11.19 gethostbyname_r and gethostbyaddr_r Functions
There are two ways to make a nonre-entrant function such as gethostbyname re-entrant.
Instead of filling in and returning a static structure, the caller allocates the structure and the re-entrant function fills in the caller's structure. This is the technique used in going from the nonre-entrant gethostbyname to the re-entrant gethostbyname_r. But, this solution gets more complicated because not only must the caller provide the hostent structure to fill in, but this structure also points to other information: the canonical name, the array of alias pointers, the alias strings, the array of address pointers, and the addresses (e.g., Figure 11.2). The caller must provide one large buffer that is used for this additional information and the hostent structure that is filled in then contains numerous pointers into this other buffer. This adds at least three arguments to the function: a pointer to the hostent structure to fill in, a pointer to the buffer to use for all the other information, and the size of this buffer. A fourth additional argument is also required: a pointer to an integer in which an error code can be stored, since the global integer h_errno can no longer be used. (The global integer h_errno presents the same re-entrancy problem that we described with errno.) This technique is also used by getnameinfo and inet_ntop. The re-entrant function calls malloc and dynamically allocates the memory. This is the technique used by getaddrinfo. The problem with this approach is that the application calling this function must also call freeaddrinfo to free the dynamic memory. If the free function is not called, a memory leak occurs: Each time the process calls the function that allocates the memory, the memory use of the process increases. If the process runs for a long time (a common trait of network servers), the memory usage just grows and grows over time.

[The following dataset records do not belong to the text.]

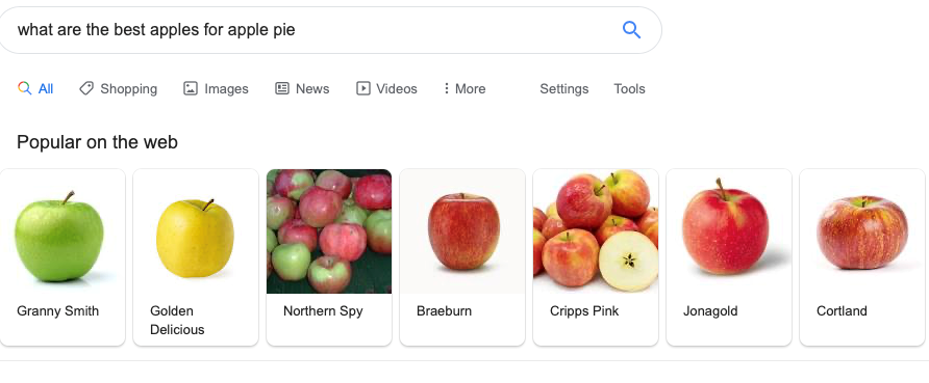Click the blue search magnifier icon
The width and height of the screenshot is (929, 383).
pyautogui.click(x=632, y=30)
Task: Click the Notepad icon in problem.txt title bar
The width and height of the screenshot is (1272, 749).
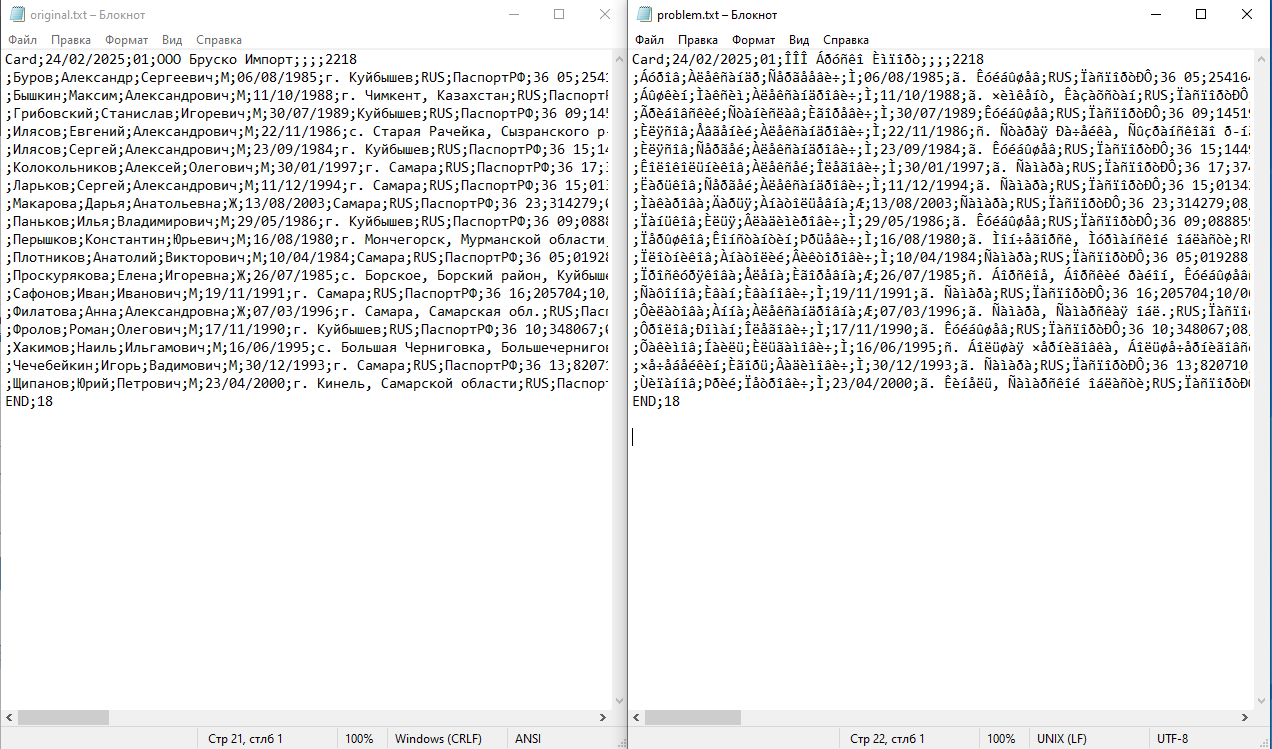Action: pos(642,15)
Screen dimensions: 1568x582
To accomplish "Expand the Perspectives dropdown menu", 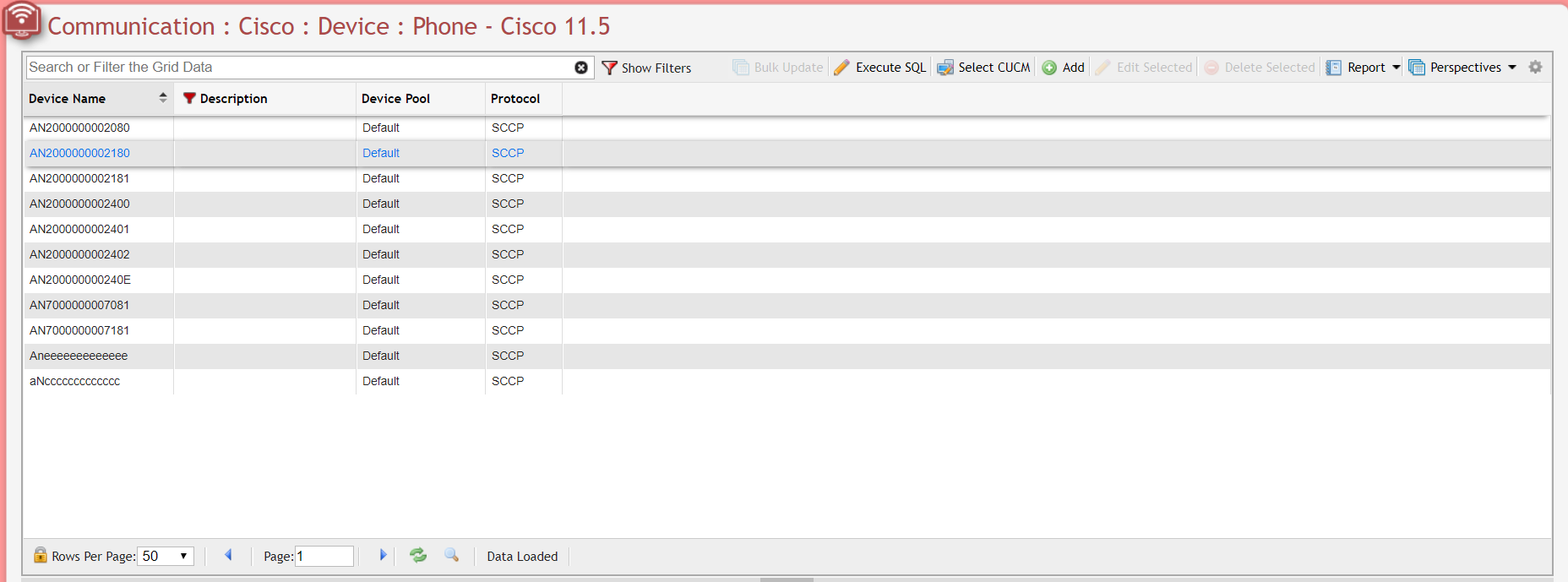I will point(1511,68).
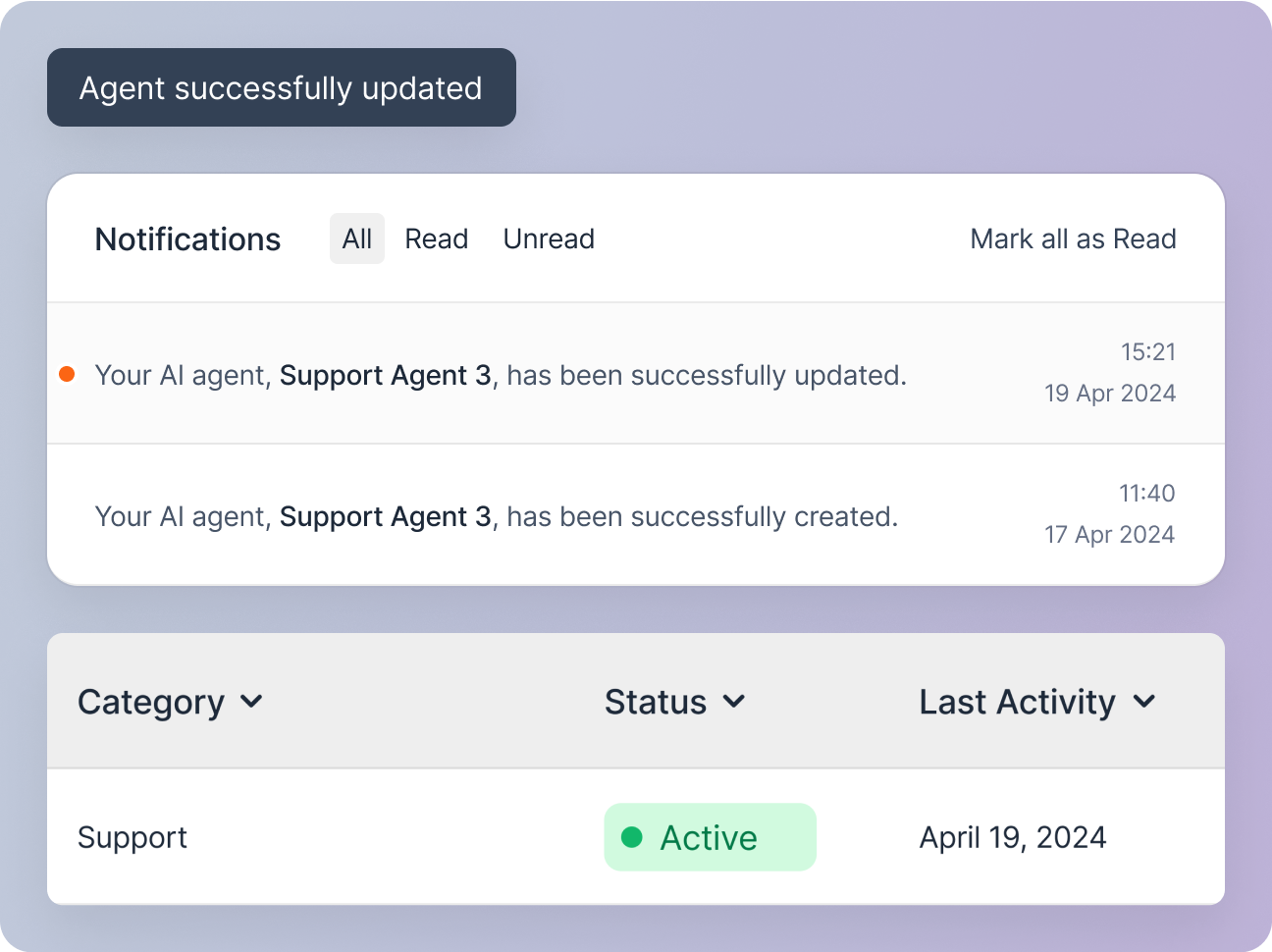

We will now discuss the Solaris 2.x re-entrant functions for name-to-address and address-to-name resolution.
#include <netdb.h> | struct hostent *gethostbyname_r (const char *hostname, struct hostent *result, char *buf, int buflen, int *h_errnop) ; | struct hostent *gethostbyaddr_r (const char *addr, int len, int type, struct hostent *result, char *buf, int buflen, int *h_errnop) ; | Both return: non-null pointer if OK, NULL on error |
Four additional arguments are required for each function. result is a hostent structure allocated by the caller. It is filled in by the function. On success, this pointer is also the return value of the function.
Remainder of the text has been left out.